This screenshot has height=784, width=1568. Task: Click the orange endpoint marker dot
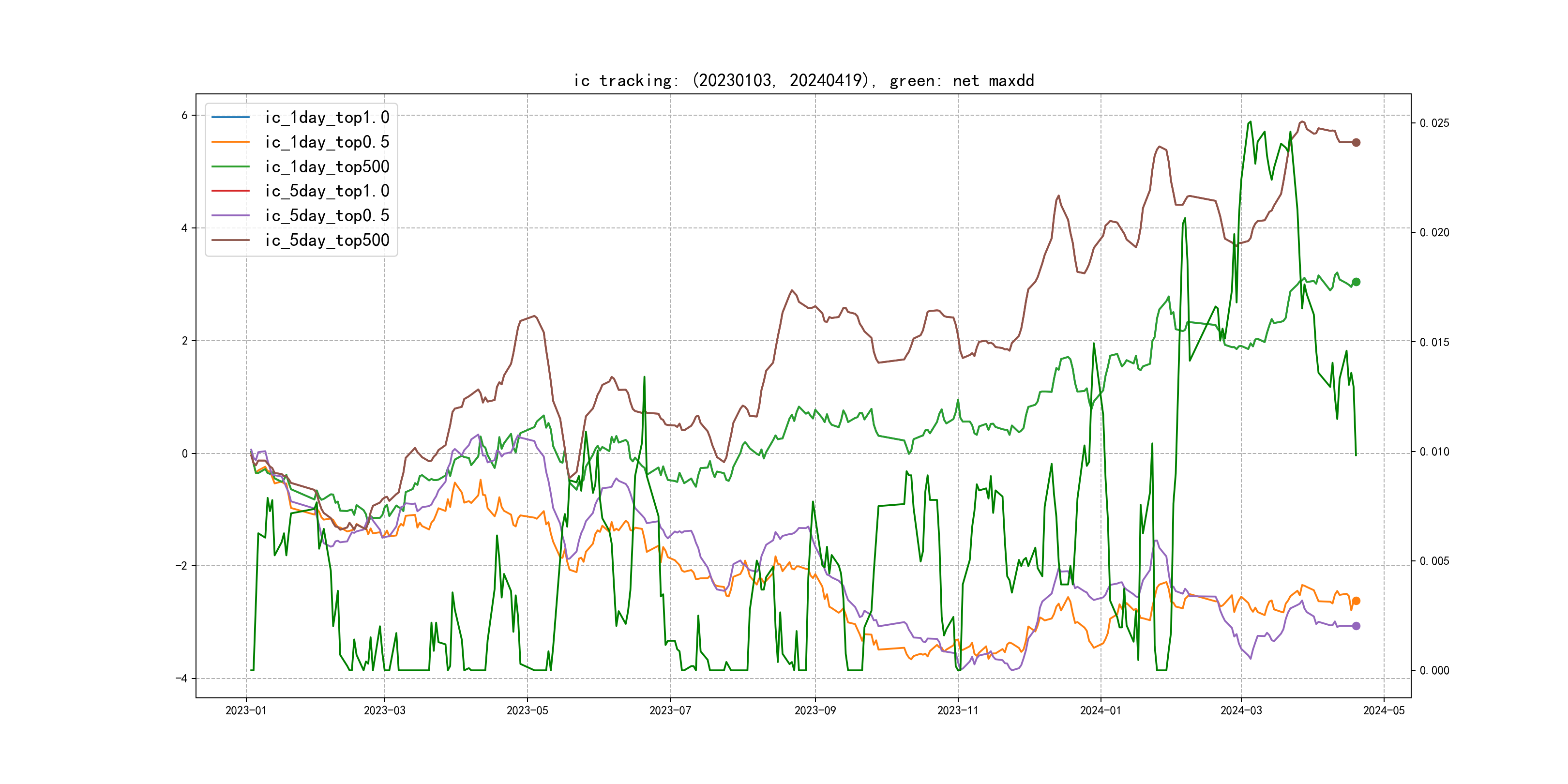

* * *

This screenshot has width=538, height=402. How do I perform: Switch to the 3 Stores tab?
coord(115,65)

...

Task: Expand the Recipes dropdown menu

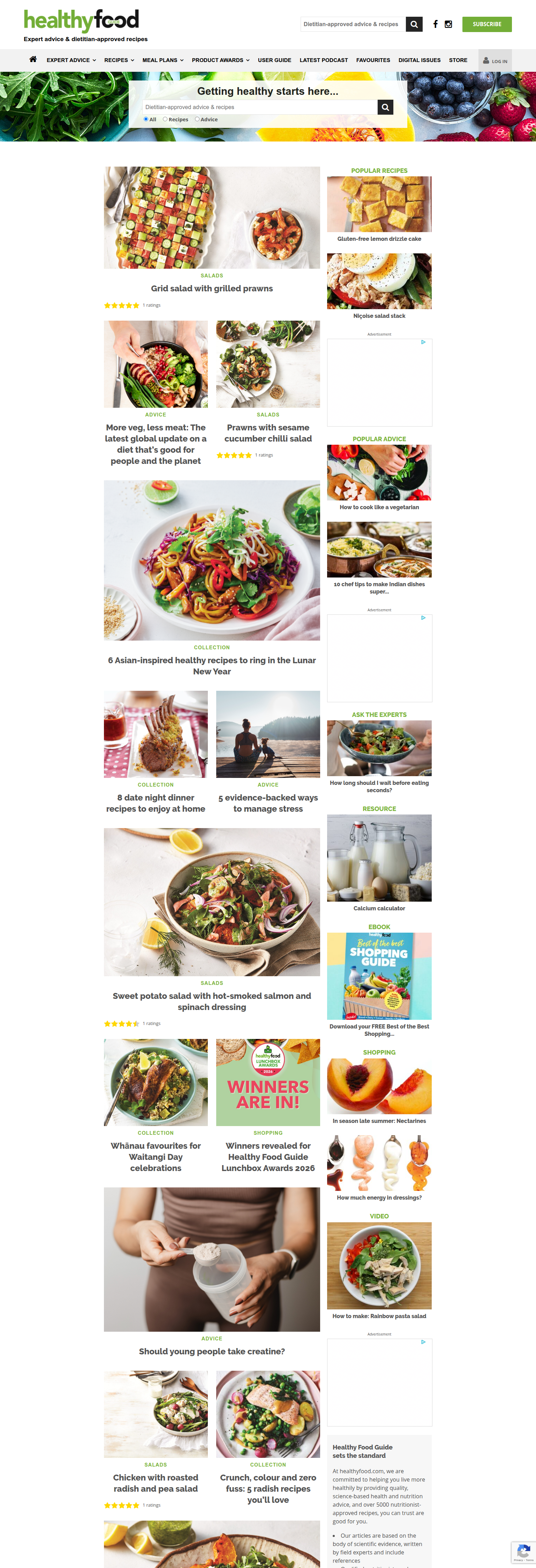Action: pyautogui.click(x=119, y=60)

### What the task asks
Render as a JSON list of strings, one per line and skipping blank lines, the records from the line with "This screenshot has width=538, height=402." up to and including the line with "coord(115,65)".

### Output below
[
  "This screenshot has width=538, height=402. How do I perform: Switch to the 3 Stores tab?",
  "coord(115,65)"
]